Abu Sayyaf had invited us to his home as part of our research project to better understand Salafist jihadist groups, and the role of political Islam more broadly in the ongoing upheaval in the Middle East. Salafist jihadists are Sunnis who adhere to a literal interpretation of Islam that allows for the use of violence to establish the Islamic state. Their extremist ideas and dedication to violence has transformed them into a force to be reckoned with across the Middle East, and the ongoing upheaval in Syria and Iraq has only strengthened their hand.

Abu Sayyaf's perspectives on Syria's civil war, just a few hours to the north, offered a window into the men who are helping to define the battle lines of Syria's war -- and also shaping the worldview of hundreds of Jordanian youth who, enticed by his promises of battles to defend Islam, willingly go to die in Syria.
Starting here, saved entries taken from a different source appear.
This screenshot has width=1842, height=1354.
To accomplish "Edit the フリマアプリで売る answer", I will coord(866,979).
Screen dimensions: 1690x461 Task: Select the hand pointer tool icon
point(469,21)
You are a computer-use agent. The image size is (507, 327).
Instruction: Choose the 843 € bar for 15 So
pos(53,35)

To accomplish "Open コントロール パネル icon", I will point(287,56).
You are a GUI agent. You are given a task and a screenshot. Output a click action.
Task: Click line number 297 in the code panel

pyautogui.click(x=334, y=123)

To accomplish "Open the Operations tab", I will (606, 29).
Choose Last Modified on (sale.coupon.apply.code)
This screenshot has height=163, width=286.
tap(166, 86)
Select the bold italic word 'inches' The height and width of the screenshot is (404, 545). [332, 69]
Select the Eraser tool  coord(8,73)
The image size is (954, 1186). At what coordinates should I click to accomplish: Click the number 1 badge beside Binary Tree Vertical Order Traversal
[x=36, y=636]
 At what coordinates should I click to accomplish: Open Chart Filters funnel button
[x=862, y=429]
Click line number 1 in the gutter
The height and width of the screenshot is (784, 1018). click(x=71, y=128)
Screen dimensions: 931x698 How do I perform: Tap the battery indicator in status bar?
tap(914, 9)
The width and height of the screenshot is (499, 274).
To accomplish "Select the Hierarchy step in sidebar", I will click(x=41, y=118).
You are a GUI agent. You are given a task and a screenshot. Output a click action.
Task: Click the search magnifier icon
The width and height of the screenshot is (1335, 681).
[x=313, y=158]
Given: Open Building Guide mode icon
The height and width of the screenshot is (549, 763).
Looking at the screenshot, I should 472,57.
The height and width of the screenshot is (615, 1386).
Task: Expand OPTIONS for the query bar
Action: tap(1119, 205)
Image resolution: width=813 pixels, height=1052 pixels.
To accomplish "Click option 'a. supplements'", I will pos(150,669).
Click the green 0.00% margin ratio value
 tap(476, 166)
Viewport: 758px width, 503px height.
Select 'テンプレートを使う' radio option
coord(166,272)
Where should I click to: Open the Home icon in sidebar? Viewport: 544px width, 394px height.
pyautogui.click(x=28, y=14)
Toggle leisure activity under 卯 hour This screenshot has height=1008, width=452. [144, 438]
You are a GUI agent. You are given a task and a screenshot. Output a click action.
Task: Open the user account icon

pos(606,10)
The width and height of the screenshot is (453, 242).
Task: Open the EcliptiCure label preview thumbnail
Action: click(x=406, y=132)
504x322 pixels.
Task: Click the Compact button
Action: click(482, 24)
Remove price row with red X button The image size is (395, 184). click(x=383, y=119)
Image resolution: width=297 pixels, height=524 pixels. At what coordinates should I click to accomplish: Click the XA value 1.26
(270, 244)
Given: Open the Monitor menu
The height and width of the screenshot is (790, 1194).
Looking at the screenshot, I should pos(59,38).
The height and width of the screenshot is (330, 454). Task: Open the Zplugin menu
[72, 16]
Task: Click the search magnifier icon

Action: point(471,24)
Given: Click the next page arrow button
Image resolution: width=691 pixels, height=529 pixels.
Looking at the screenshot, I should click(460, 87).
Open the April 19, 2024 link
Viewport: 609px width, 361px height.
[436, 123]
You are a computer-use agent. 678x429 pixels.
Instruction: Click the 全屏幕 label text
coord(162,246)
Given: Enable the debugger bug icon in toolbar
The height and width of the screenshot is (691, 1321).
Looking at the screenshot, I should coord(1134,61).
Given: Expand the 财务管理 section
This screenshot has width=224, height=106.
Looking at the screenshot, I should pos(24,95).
In the eyes of many of his critics, Abu Sayyaf himself is not a learned scholar of Islam, but he nevertheless enjoys an alarming and thus far uncontested level of local influence over young men.

President Obama came to office keen on ending the wars in Iraq and Afghanistan, and keeping the United States from becoming entangled in other military confrontations in the Middle East. The threats posed by al Qaeda's successors and other Islamist radicals, however, endure. As Syria's conflict rages, it has become a new rallying cry for a new generation of Islamist radicals. The experience these groups are gaining there and the space they have to operate poses new threats to stability in neighboring countries and beyond. More than a dozen years after 9/11, the ideology that drove al Qaeda lives on and has found new roots in the heart of the Middle East. Jabhat al-Nusra's own senior religious cleric is Sheikh Sami al-Uraydi, a Jordanian. It just may be that the next radical Islamist to grab the world's attention is currently building his support in a dusty city like Ma'an. 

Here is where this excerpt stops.